Extract to read

==============================

Thousands of visitors from all over the world flock there each year to scale the majestic Sun and Moon pyramids - even world leaders such as Japan's Prime Minister Junichiro Koizumi, who was there just last month.
Now, the world's largest retailer, Wal-Mart, has chosen to build a store right alongside Teotihuacan, scandalizing archaeologists and raising the hackles of local residents and other Mexicans concerned with their nation's cultural heritage.
Lying 50 kilometres northeast of Mexico City, the Sun Pyramid, with a height of 63 metres, and the Moon Pyramid, somewhat lower, rise up amid the cacti as imposing physical evidence of a culture that flourished 1,500 years ago.
Visiting Teotihuacan is a must-do for foreign tourists, and the huge army of visitors means very good business for handicraft sellers and providers of tourist services.
Tourists are welcome - but not the US supermarket chain. A citizen's group has begun protests to try to halt the construction of the Wal-Mart right next to the ancient archeological site.
Recently, local shopowners, joined by farmers armed with machetes, staged a rally in front of the construction site and blocked roadways into it. Wal-Mart said the activists attacked their personnel and threatened to lynch one of their employees.

==============================

Information shown
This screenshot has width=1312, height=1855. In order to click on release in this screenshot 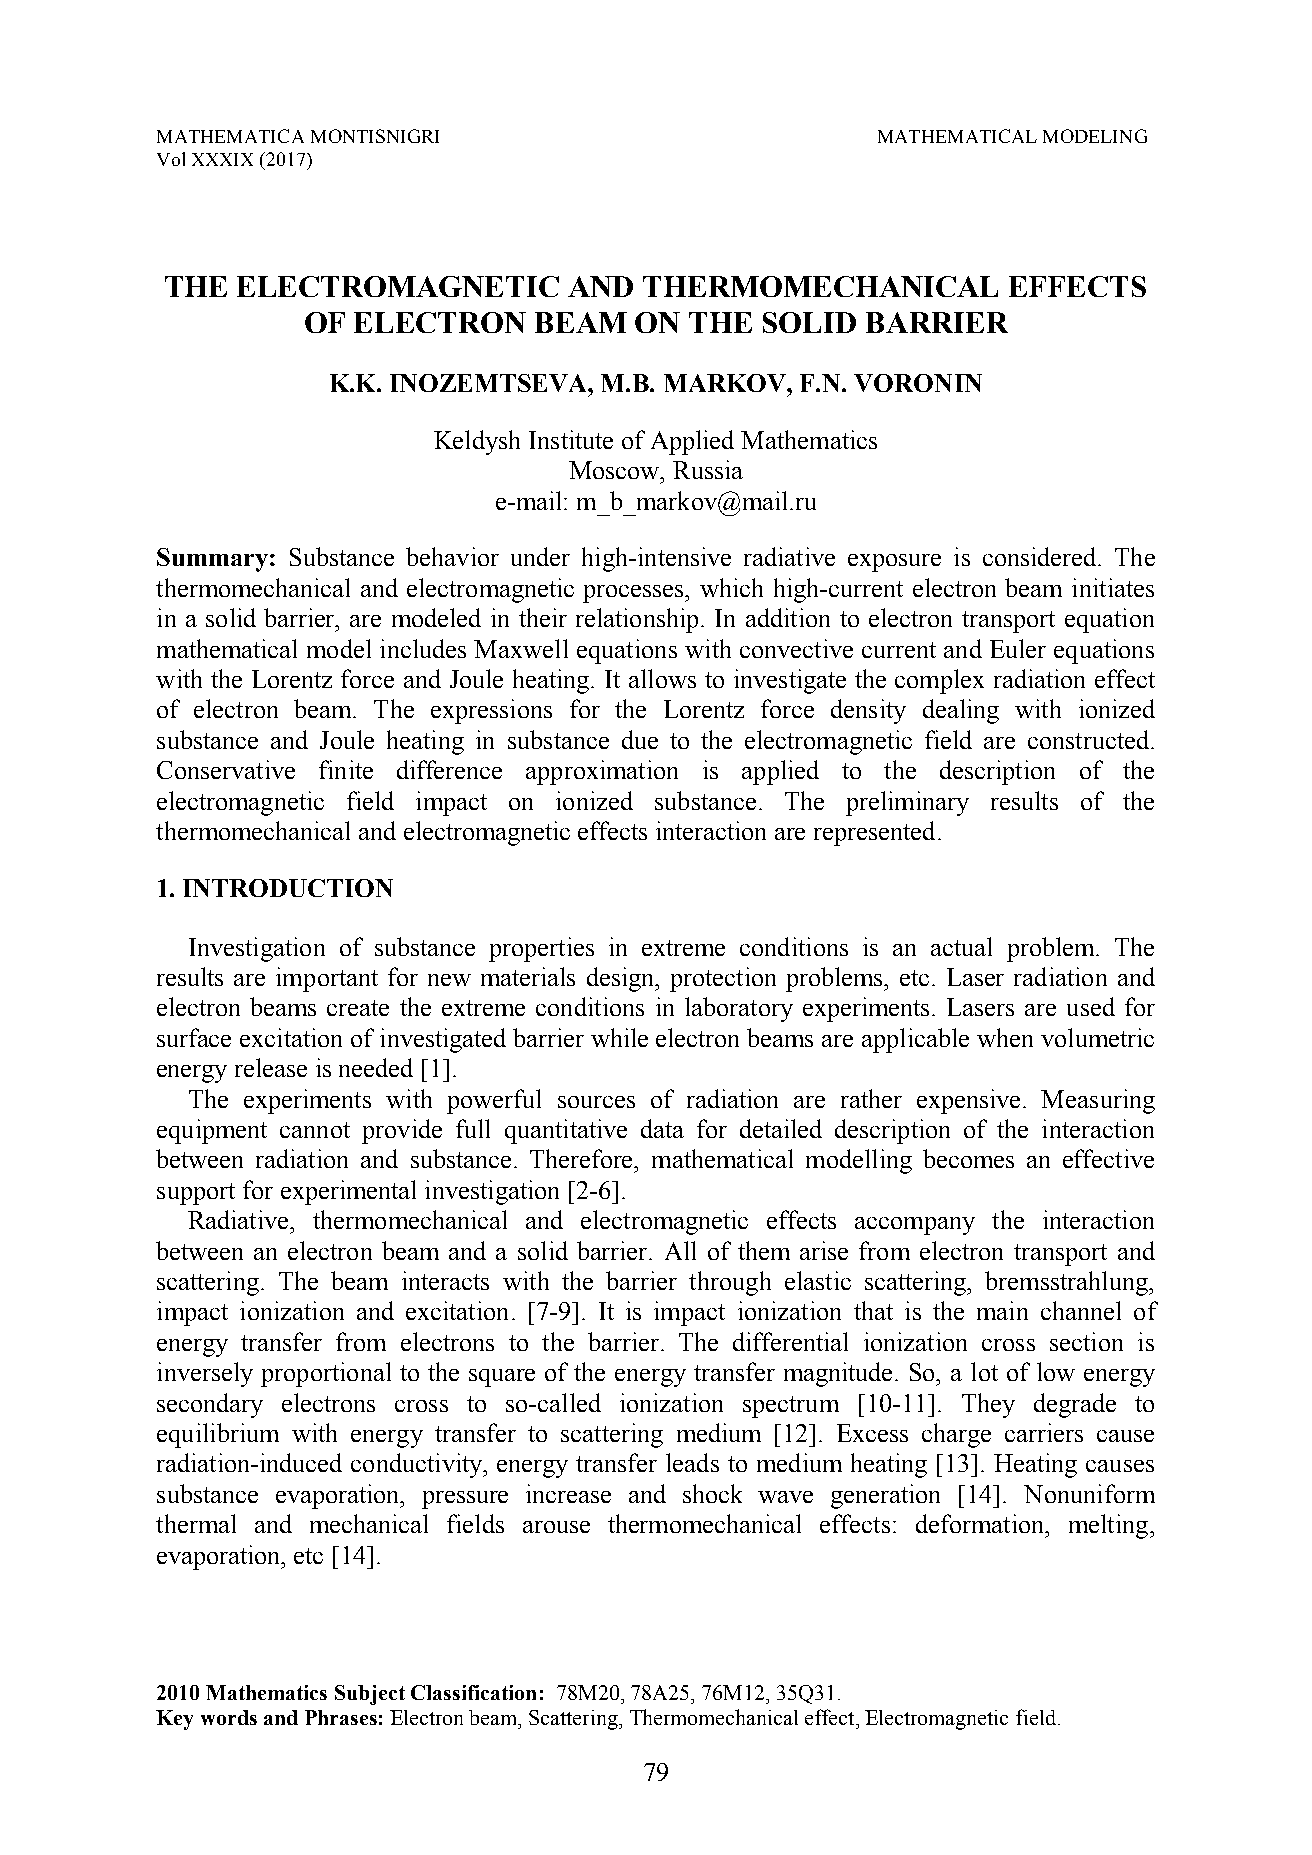, I will do `click(271, 1067)`.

==============================

Instructions
1. List every measurement or span of time that the article about Wal-Mart and Teotihuacan gives as a number.
2. In the Teotihuacan article, what did Wal-Mart say the activists threatened to do to one of its employees?
3. Resume the article about the Wal-Mart store near Teotihuacan, beginning after its final sentence.

Answers
1.
- 50 kilometres: Teotihuacan's distance northeast of Mexico City
- 63 metres: the height of the Sun Pyramid
- 1,500 years: how long ago the culture that built the pyramids flourished

2. Wal-Mart said the activists threatened to lynch one of its employees.

3.
The Civic Defence Front of the Teotihuacan Valley, which has launched the protests, says their cause is a good one because building a Wal-Mart store is "an attack against Mexico's cultural patrimony" and will alter the image of the entire historic area.
Members of the Civic Front have even turned to UNESCO, the United Nations cultural and scientific agency, to help them, since Teotihuacan is considered a part of the world's archaeological heritage.
Wal-Mart has rejected the criticism and noted that it received authorization from the National Anthropology and History Institute (INAH) and from local municipal and state officials to build the store.
A spokeswoman for the firm in Mexico, Claudia Algorri, said that Wal-Mart hired an archaeologist, - a condition set by INAH - to supervise construction work.
The future supermarket is located 700 metres from the Sun Pyramid, in an area where construction is allowed as long as an INAH permit is obtained.
INAH director, Sergio Raul Arroyo, said recently that a permit was granted, among other reasons because Wal-Mart will respect the image of the area by erecting a low-lying building and using specific construction materials and colours.
Opinions about the Wal-Mart project are divided in the nearby town of San Juan Teotihuacan. Members of the civic front include archaeological advocates as well as local shopkeepers who fear overwhelming competition from the giant US chain. But some local residents see advantages in a new supermarket offering low prices opening.
In Mexico City some citizens are outraged.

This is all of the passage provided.